MasterPass makes for an easier checkout at the register, since it stores their credit and debit card information, along with their shipping information in their smartphone, mobile device or computer, letting them check out with a click or two. Now that they are integrating MDES into the MasterPass system, and using tokens to transmit financial data at the register, whether online, via an app or in real time, people will get the same kind of security they do with other tokenized payment systems, like Apple Pay, Android Pay and Samsung Pay.

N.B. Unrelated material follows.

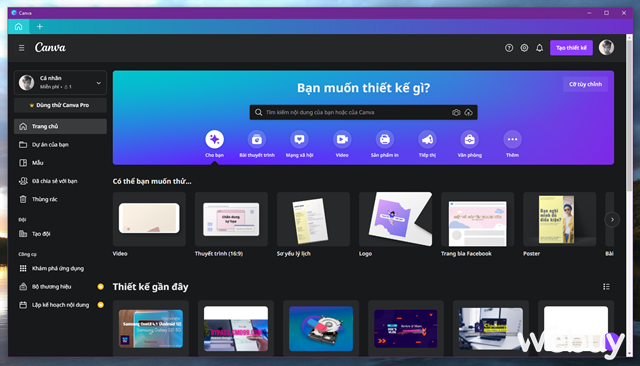Screen dimensions: 640x366
Task: Select the Sản phẩm in printer icon
Action: [x=384, y=140]
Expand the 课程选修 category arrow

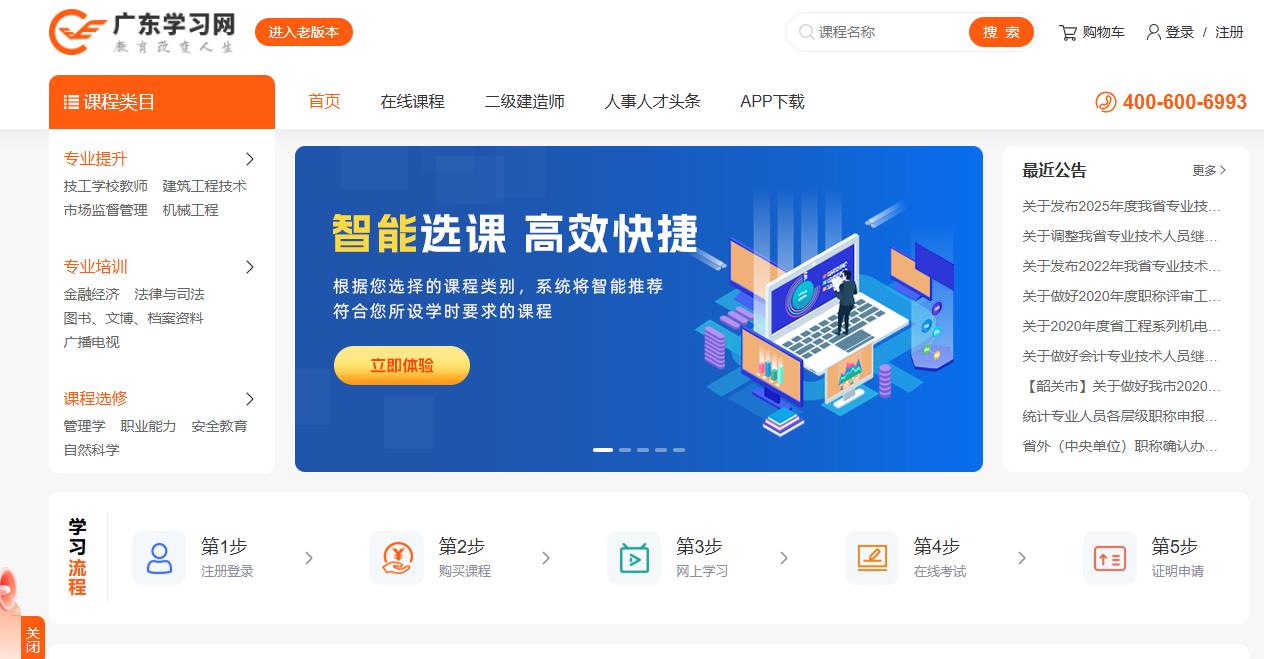(x=250, y=399)
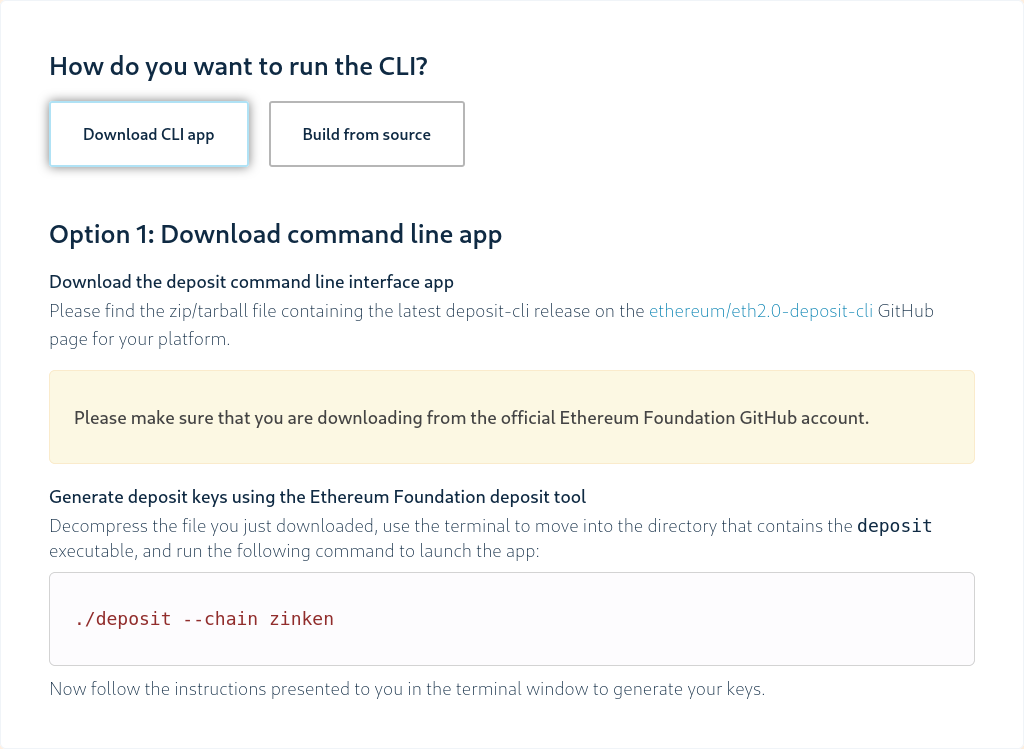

MasterCard sees fully tokenizing MasterPass as a way to increase connectivity and safety for consumers and issuers. “MasterPass enables consumers to pay for the things they want with the security they demand, online or in-app, using any device. In tokenizing MasterPass, we’re creating for consumers a secure ‘digital stream’ directly from their bank which can be connected through the online and mobile banking tools they already know. Together with our banks, we are creating the easiest and most secure way to pay today,” said Ed McLaughlin, Chief Emerging Payments Officer at MasterCard.
How does it work?
Once issues request that their cards be tokenized, MasterCard will swap out their customers account numbers for tokens. What does this mean? Rather than transmitting the user’s credit card information to the register or online terminal when checking out, MasterPass will create a token that is transmitted to the terminal instead.
The token holds a one-time code that lets the payment go through, but does not actually transmit the user’s card number or other financial information. Tokens are unique so no two will be alike. It also comes along with EMV-based security. The fact that no actual financial information is shared with the register increases security.
The MasterCard Digital Enablement Service (MDES) was launched in 2013, and has been used to tokenize credit, debit, co-brand, prepaid cards for popular digital wallets, ranging from Apple Pay to Samsung Pay.